Configure the IGMP proxying feature on Router B so that Router B can maintain group memberships and forward multicast traffic without running PIM-DM.
Procedure
1. Assign an IP address and subnet mask to each interface, as shown in Figure 7. (Details not shown.)
2. Enable IP multicast routing, PIM-DM, IGMP, and IGMP proxying:
# On Router A, enable IP multicast routing.
<RouterA> system-view
[RouterA] multicast routing
[RouterA-mrib] quit
# Enable PIM-DM on Ten-GigabitEthernet 3/1/2.
[RouterA] interface ten-gigabitethernet 3/1/2
[RouterA-Ten-GigabitEthernet3/1/2] pim dm
[RouterA-Ten-GigabitEthernet3/1/2] quit
# Enable IGMP on Ten-GigabitEthernet 3/1/1.

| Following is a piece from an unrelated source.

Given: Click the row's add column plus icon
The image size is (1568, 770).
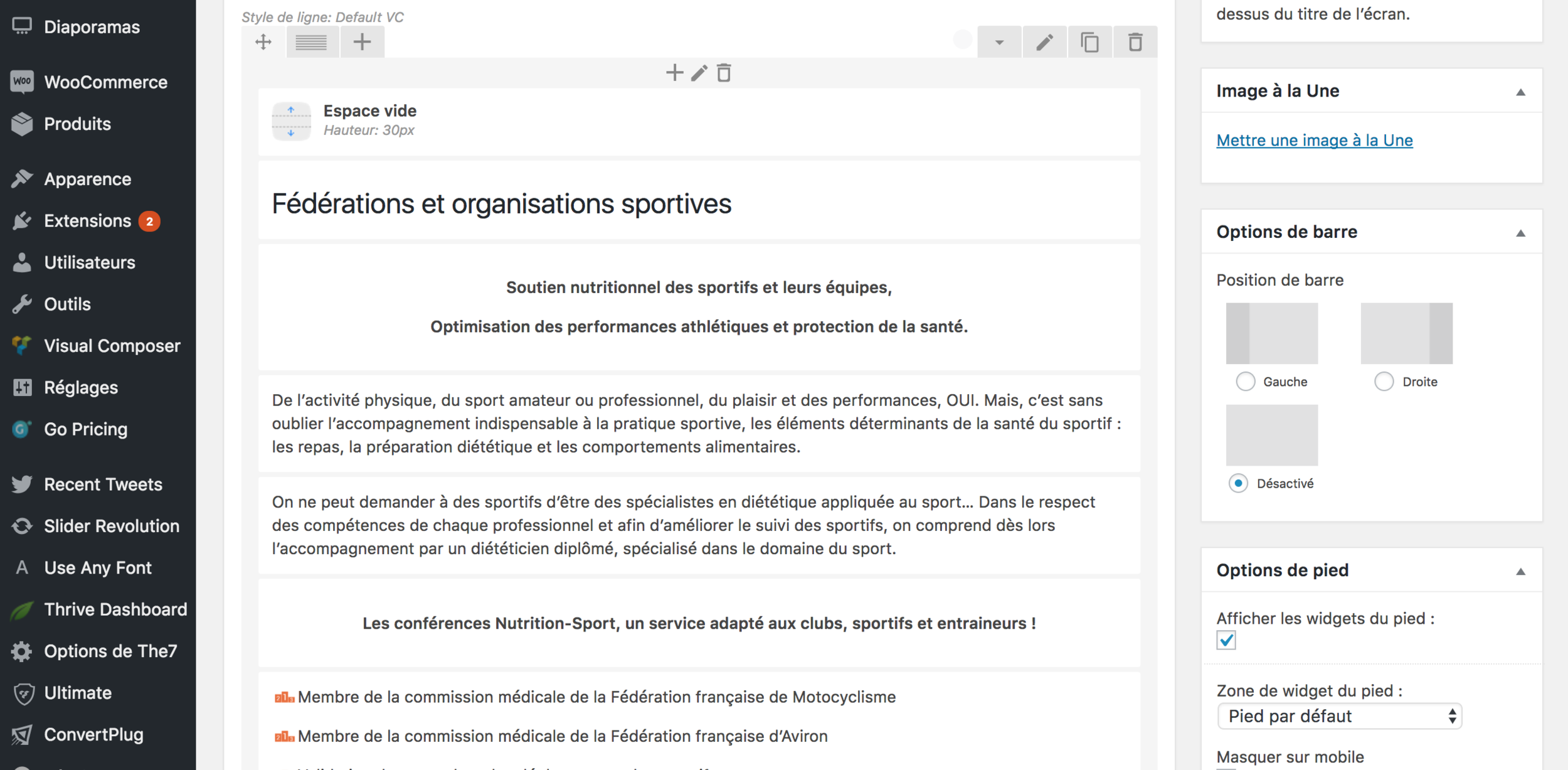Looking at the screenshot, I should point(362,42).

[RouterA] interface ten-gigabitethernet 3/1/1
[RouterA-Ten-GigabitEthernet3/1/1] igmp enable
[RouterA-Ten-GigabitEthernet3/1/1] quit
# On Router B, enable IP multicast routing.
<RouterB> system-view
[RouterB] multicast routing
[RouterB-mrib] quit
# Enable IGMP proxying on Ten-GigabitEthernet 3/1/1.
[RouterB] interface ten-gigabitethernet 3/1/1
[RouterB-Ten-GigabitEthernet3/1/1] igmp proxy enable
[RouterB-Ten-GigabitEthernet3/1/1] quit
# Enable IGMP on Ten-GigabitEthernet 3/1/2.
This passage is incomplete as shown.